This weekend is ten years on from the results being declared following the Scottish Independence Referendum, and for those Liberals, like me, who voted Yes to Independence, much has changed since then.
I read much of what was written about Scotland’s Future in the White Paper and elsewhere, and wrote a number of articles at the time about my own thoughts. In the end, I decided that the SNP’s economic forecast for an independent Scotland was complete nonsense, but still thought the risk was worth taking, of voting for an independent future, for a number of reasons.
The first being that it is not often in life you get a chance to start again, and I did not think the existing system of governance in the United Kingdom by first past the post would ever change. North of the border, PR was the norm at Council and Scottish elections and back then the European elections too. In relation to Europe I believed, unlike most in the Liberal Democrats, that a pro-European Scotland could be dragged out of Europe by a vote in the rest of the UK for Brexit, something that later became all too clear. Ten years ago, I believed that the “independence” being offered by the SNP was much closer to our long-standing policy of a Federal UK than the status quo we ended up with after the No vote won the day. In the end, I accepted that I was on the losing side and remained in the UK, later to be taken out of the EU, against the vote of most Scots.
Ten years on, there are at least three factors that have made me decide that if these was another referendum on Independence (which the PM has declared there will not be under a Starmer led Government) I would now vote No.

Data listing -
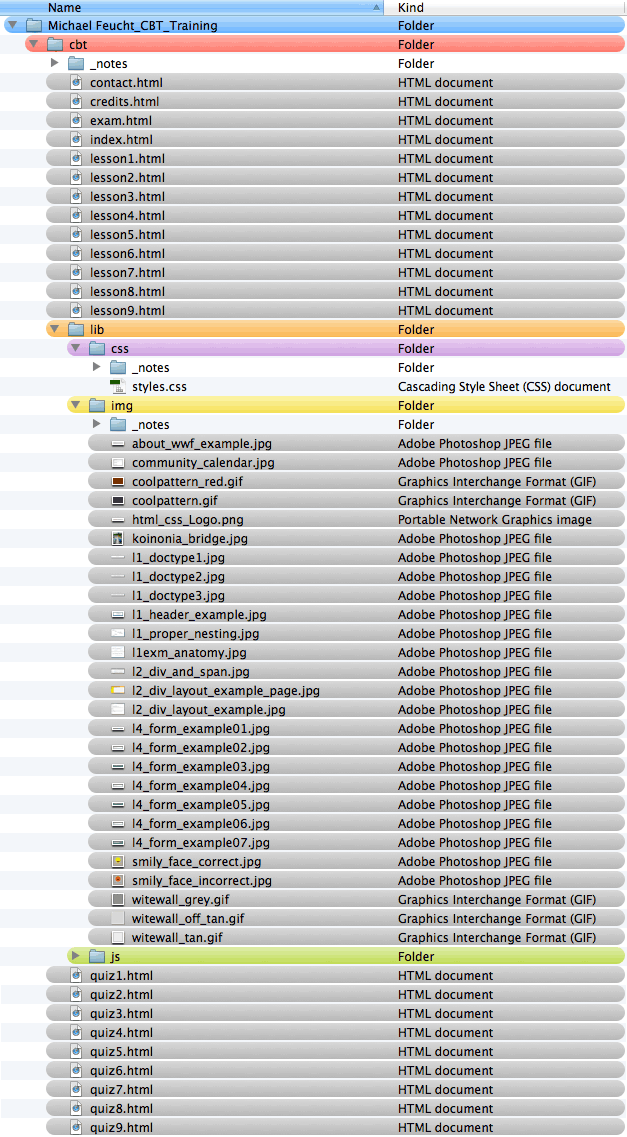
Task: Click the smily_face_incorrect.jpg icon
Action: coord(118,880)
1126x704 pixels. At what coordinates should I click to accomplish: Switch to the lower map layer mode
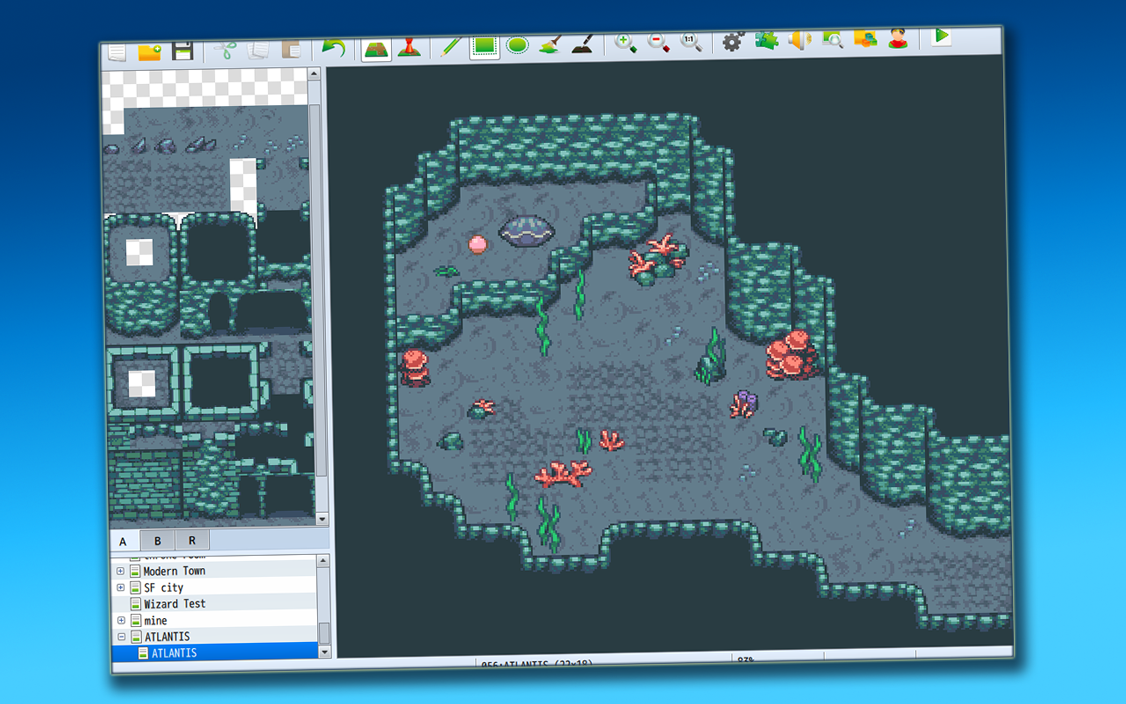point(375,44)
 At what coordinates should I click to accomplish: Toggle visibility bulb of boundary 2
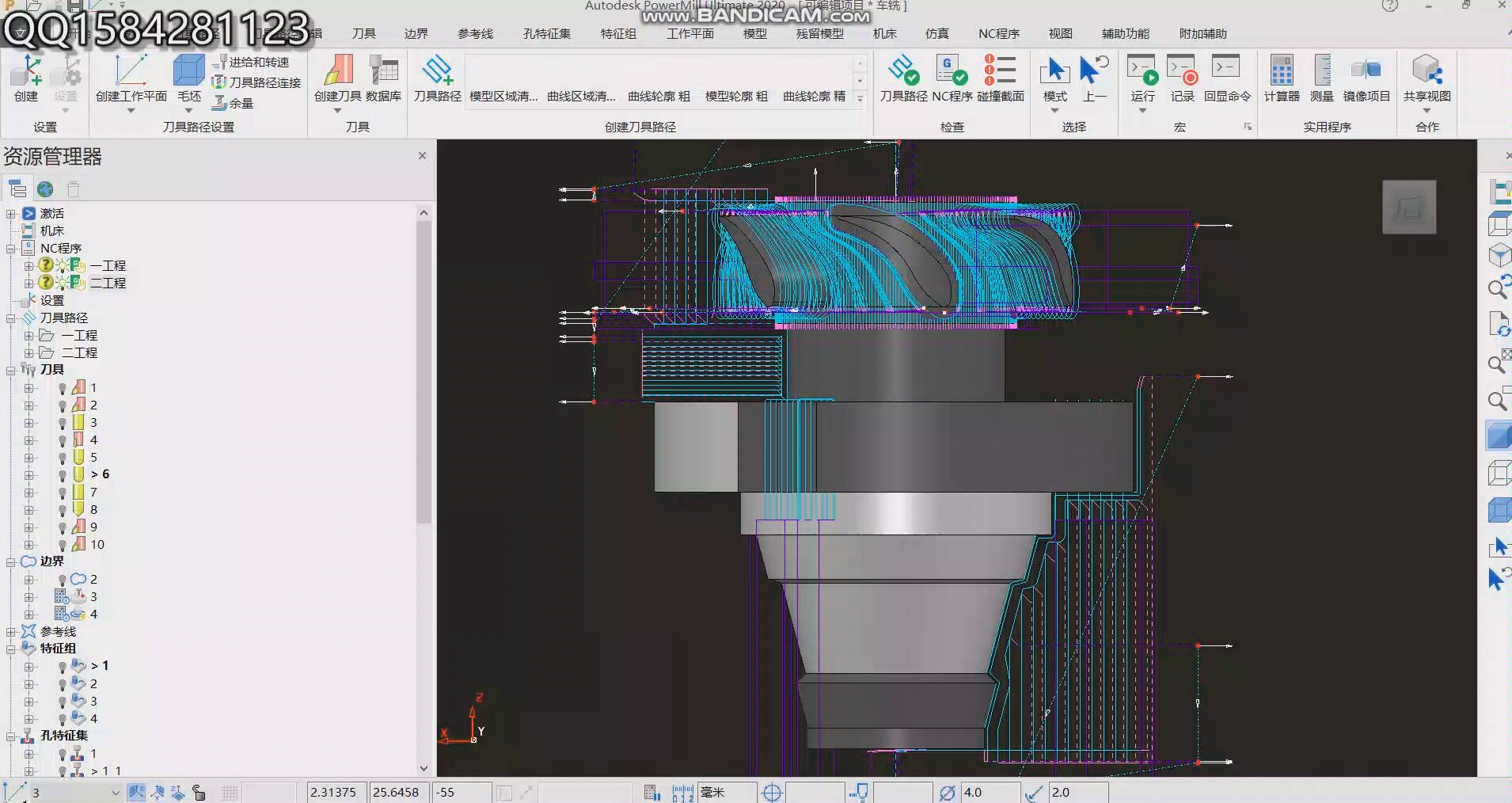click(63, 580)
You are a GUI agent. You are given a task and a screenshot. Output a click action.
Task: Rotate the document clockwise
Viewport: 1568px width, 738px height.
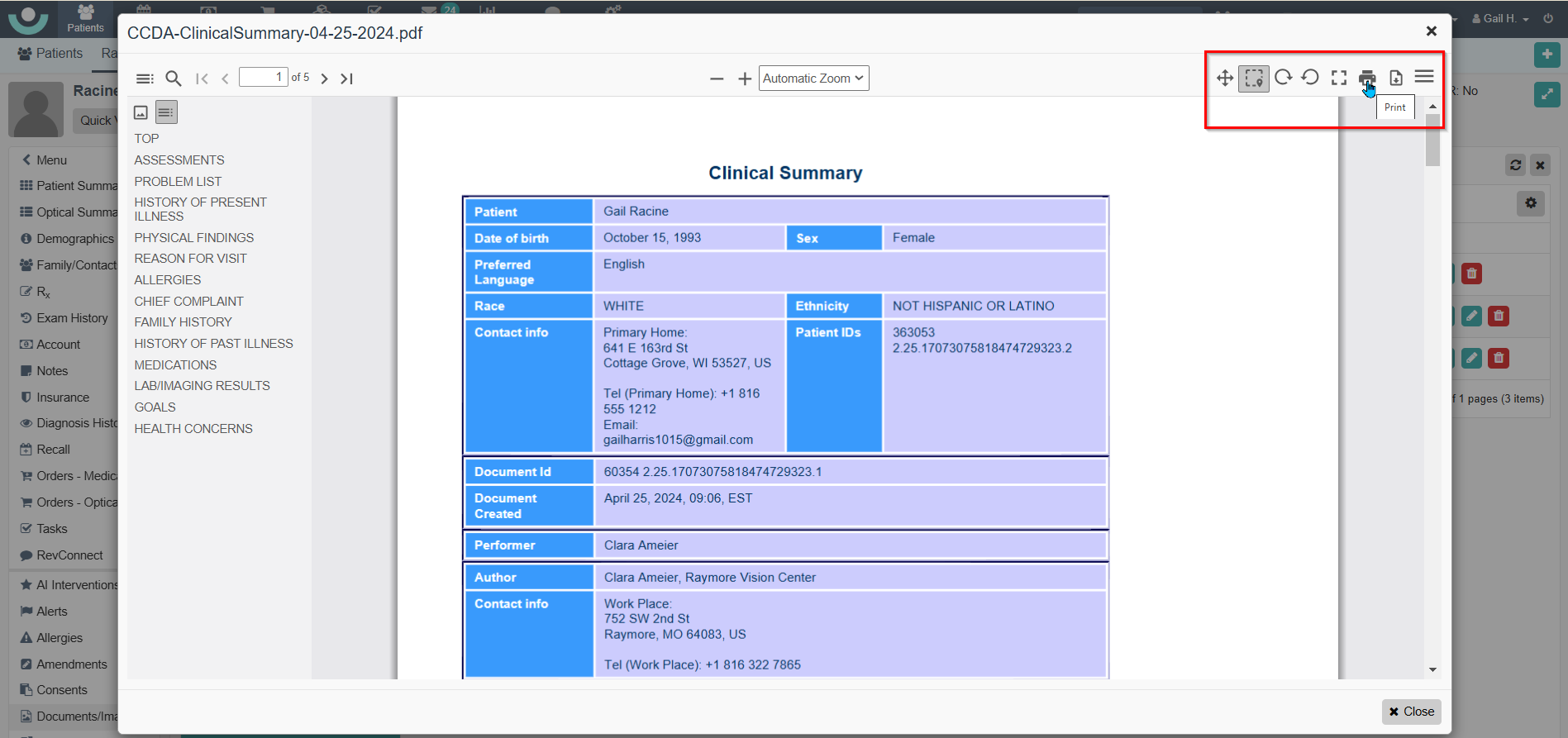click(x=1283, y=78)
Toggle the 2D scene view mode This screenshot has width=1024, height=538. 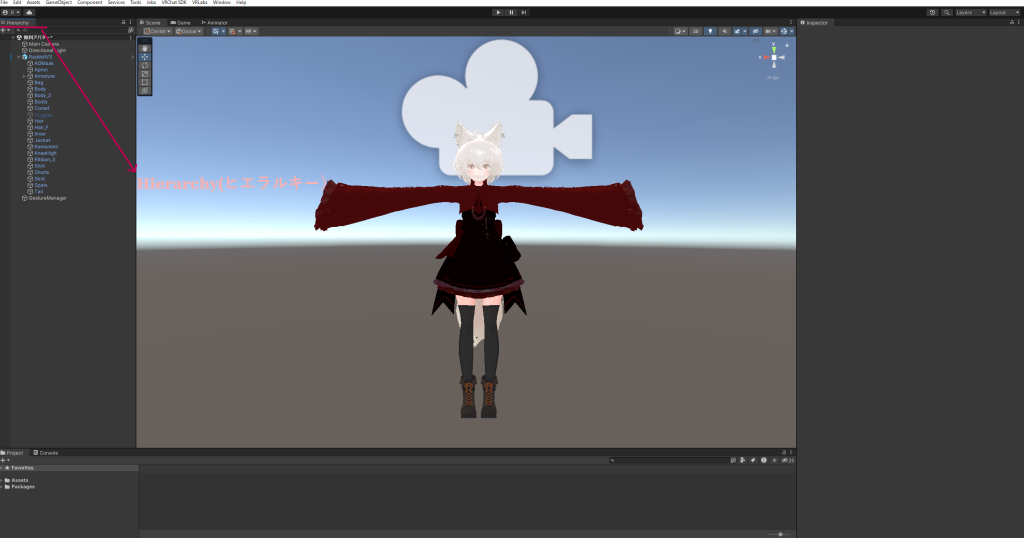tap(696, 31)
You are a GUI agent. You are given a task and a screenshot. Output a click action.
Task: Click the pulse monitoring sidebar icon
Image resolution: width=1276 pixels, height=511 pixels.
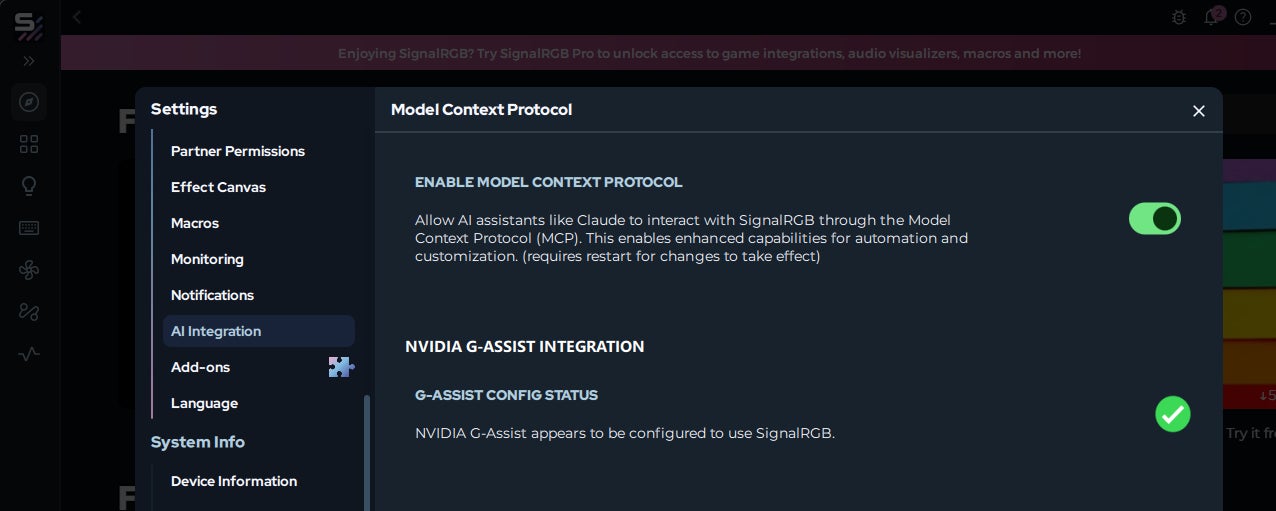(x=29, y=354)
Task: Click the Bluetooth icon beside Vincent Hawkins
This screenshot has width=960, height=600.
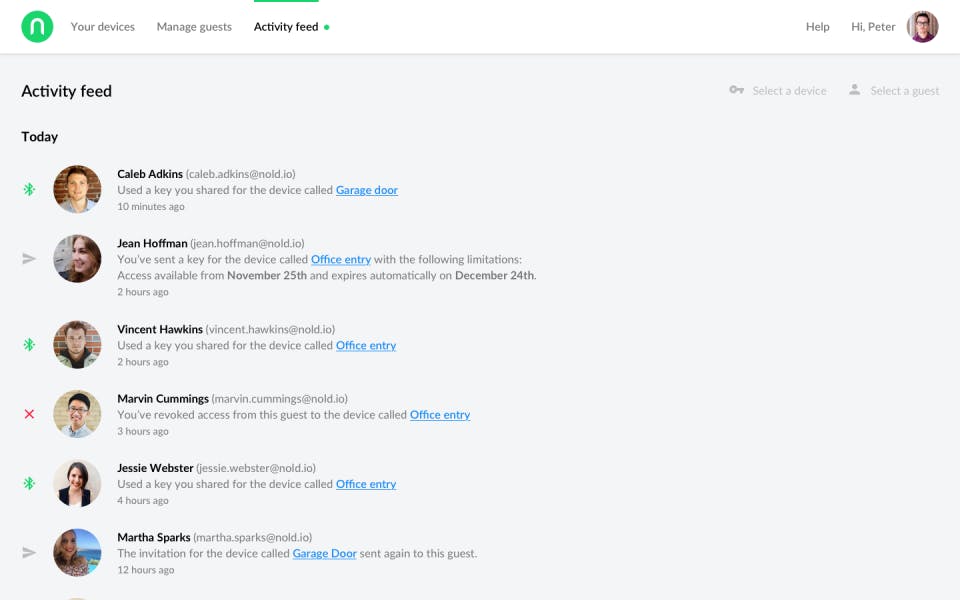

What the task asks - Resume the piece on the Scottish independence referendum from its last sentence. The records have no connection to the text.

Result below -
One was the outbreak of Covid, which relied on the UK Government’s furlough scheme to save many from economic disaster, which it is unlikely that Scotland, on its own, could have financed. The second is the outbreak of war in Ukraine. While an independent Scotland may well have remained in the EU and NATO, the risk to smaller countries, such as the Baltic states, has dramatically increased in recent years. As part of the UK, Scotland is a safer country, despite my concerns over issues such as the UK’s position on the use of nuclear weapons. Finally, now that we are out of the EU, the economy of Scotland with a large budget deficit is not in a position to apply for re-entry into the European Union, so the future would, unlike ten years ago, be as an independent country outside the EU, which would require Scotland to go through another Brexit type of separation with its most important trading partner. We now know that doesn’t work out well for the party leaving in so many ways.
As the case for independence has weakened, and as the SNP still campaign for it, the case for a Federal United Kingdom has never been stronger.
* John Barrett was a Liberal Democrat Member for 40 years and is a former, Edinburgh City Councillor and Member of Parliament for Edinburgh West.



2 Comments
After Brexit, and how complicated that was, considering Scotland is way more integrated into the UK than the UK was integrated into the EU, I think you have to be a brave Scot to vote for independence now.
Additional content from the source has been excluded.